# Dami, almarhumah.
seharusnya engkau sempat menua, sehingga aku punya kawan untuk kembali menyusur pematang, teman.
kini, tak akan ada yang percaya bahwa kita pernah punya masa lalu yang megah di antara tanggul-tanggul lumpur, merayakan akhir musim tanam dengan menyusun batang-batang padi yang telah rampung di-sangking menjadi tumpukan yang tinggi lalu kita saksikan bagaimana api yang membubung ke langit, wangi jerami terbakar dan tongkol-tongkol jagung yang kita lemparkan ke dalamnya menjelma menjadi makanan paling nikmat dari masa lalu.
tak lama lagi sawah yang membentang ke kaki bukit Pewanuang itu akan ditanami rumah-rumah.
Matahari yang memerahkan pipimu setiap pagi, tak akan pernah lagi mengunjungi halaman tempat kita bermain karena dihalau oleh rumah-rumah.
Sungai tempat kita menggelitik pantat sapi-sapi, mengering, mengering sampai ke laut Labuang.
Kata-kata ancaman, “Dapacapa’a, bussang ai lembang,”,
entah sudah berapa puluh tahun lalu itu terakhir diucapkan.
Seseorang anak membuka buku tua dan bertanya, “O, Indo’, apa nisanga Lembang?”
Dami, Dami,
Tuhan sayang pada-mu sehingga kau tak perlu hidup lama untuk melihat semua meninggalkanmu.
Sawah, matahari, sungai, kegembiraan masa kecil,
dan itu penyakit tipes, yang merenggutmu dari halaman tempat kau setiap sore berteriak memanggilku bertualang di hari-hari kecil kita yang mentereng,
semakin sering saja ia datang ke Somba. Berkali-kali mengambil teman kita, anak-anak teman kita dan cucu-cucu teman kita.

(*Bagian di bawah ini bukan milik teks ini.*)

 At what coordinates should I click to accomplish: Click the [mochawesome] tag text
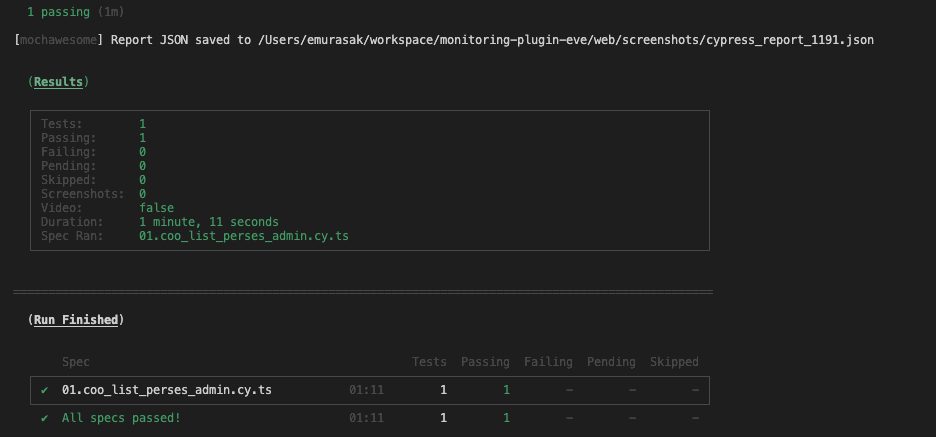59,40
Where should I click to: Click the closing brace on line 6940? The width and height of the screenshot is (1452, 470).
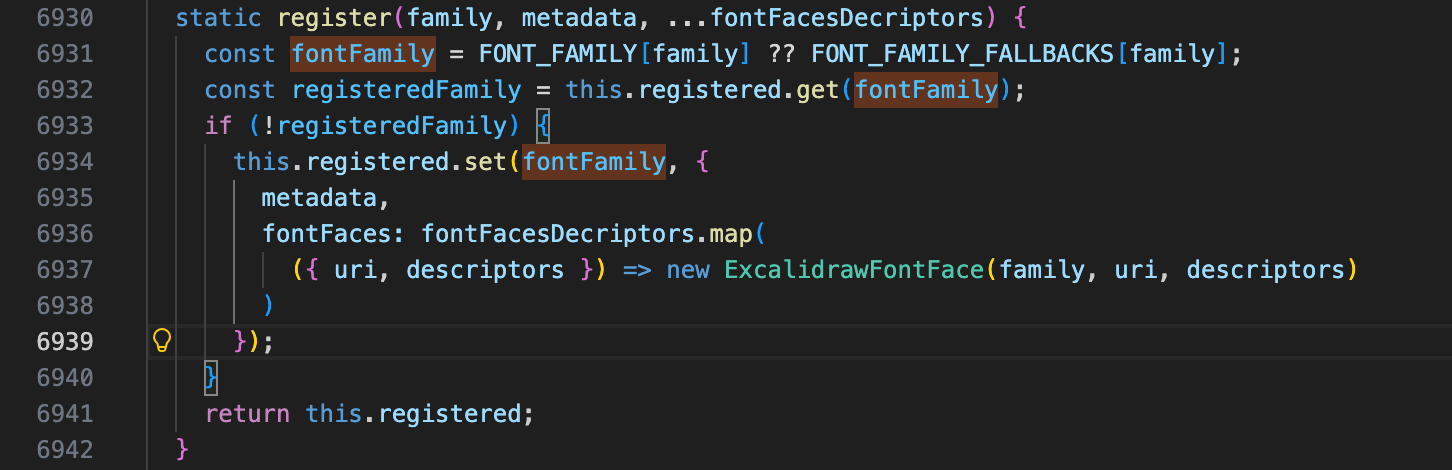(210, 377)
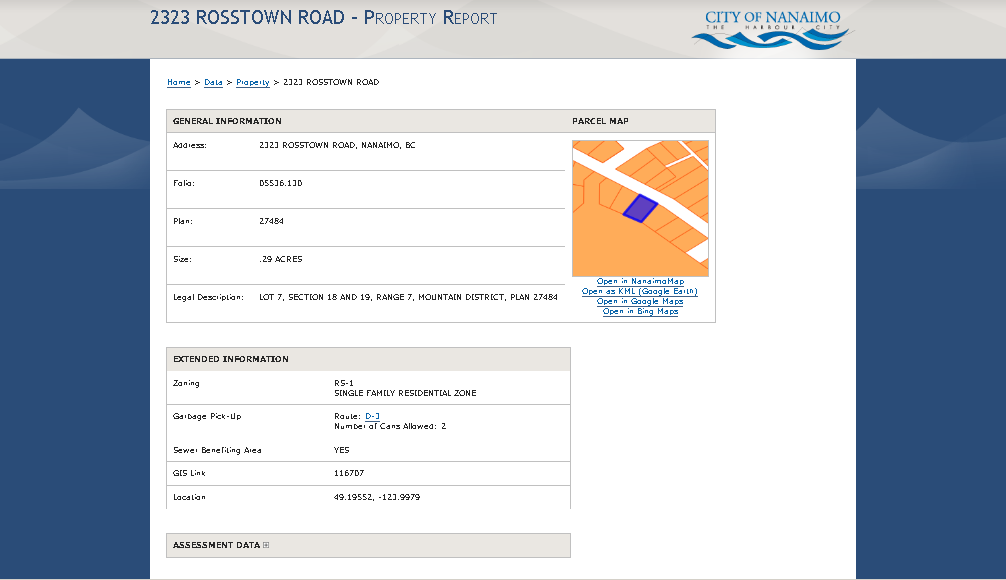Open as KML (Google Earth) link
The width and height of the screenshot is (1006, 580).
point(640,292)
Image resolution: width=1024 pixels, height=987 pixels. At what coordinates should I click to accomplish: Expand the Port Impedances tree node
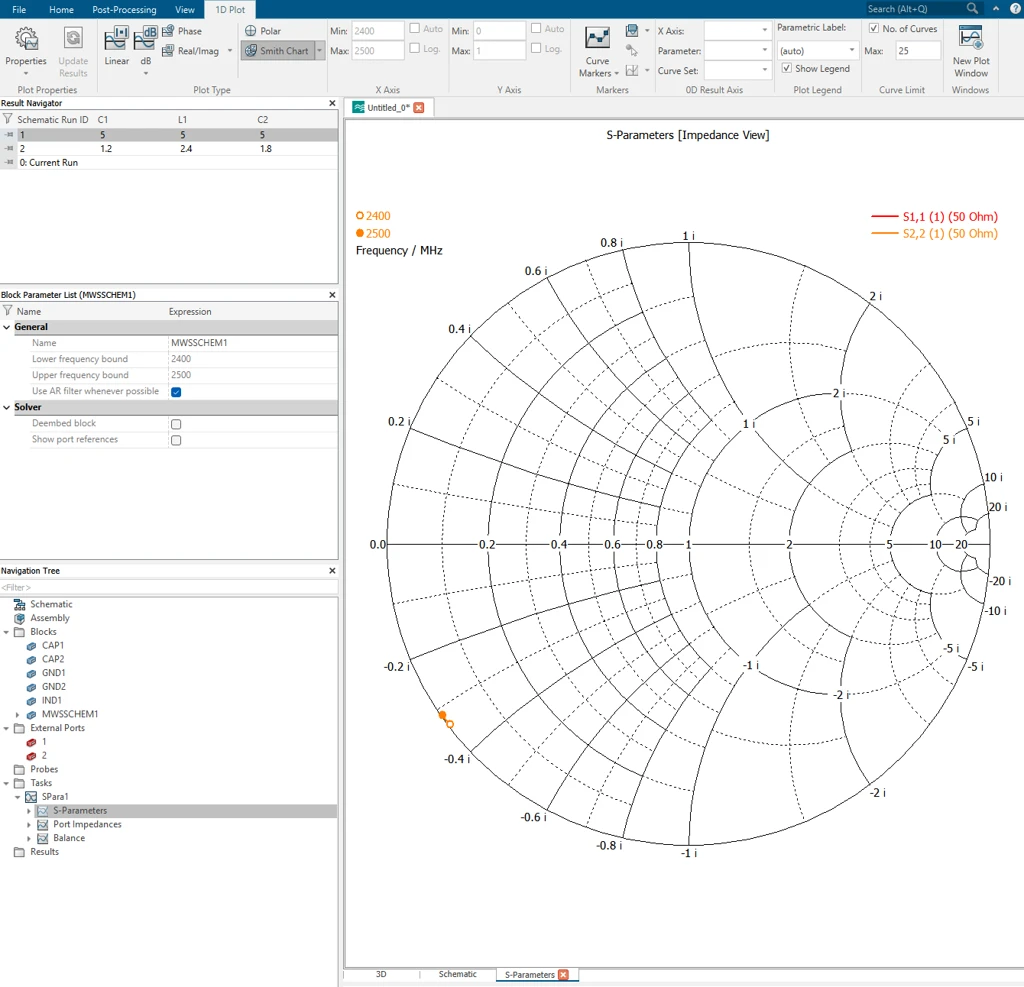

Sayang, kau tak di sini untuk bersamaku kehilangan. Dan tentang tipes yang semakin sering berkunjung itu, konon itulah panen kami di masa-masa ini, bulir yang harus kami sangking setelah menanami sawah dengan rumah-rumah, upah yang dibayarkan atas kerja kami menghalau matahari dengan rumah-rumah, dan bayaran yang kami terima karena keberhasilan kami mengeringkan sumber sungai untuk menumbuhkan rumah-rumah.
Aku bisa saja menceritakan hari-hari kita yang gemilang pada mereka yang tak sempat lahir untuk menyaksikan sungai, sawah, matahari, tapi begitulah, Dami, mereka tak akan percaya padaku.
dr. Nurhira Abdul Kadir
Adelaide, 15 Oktober 2012, 0511 pm ACT.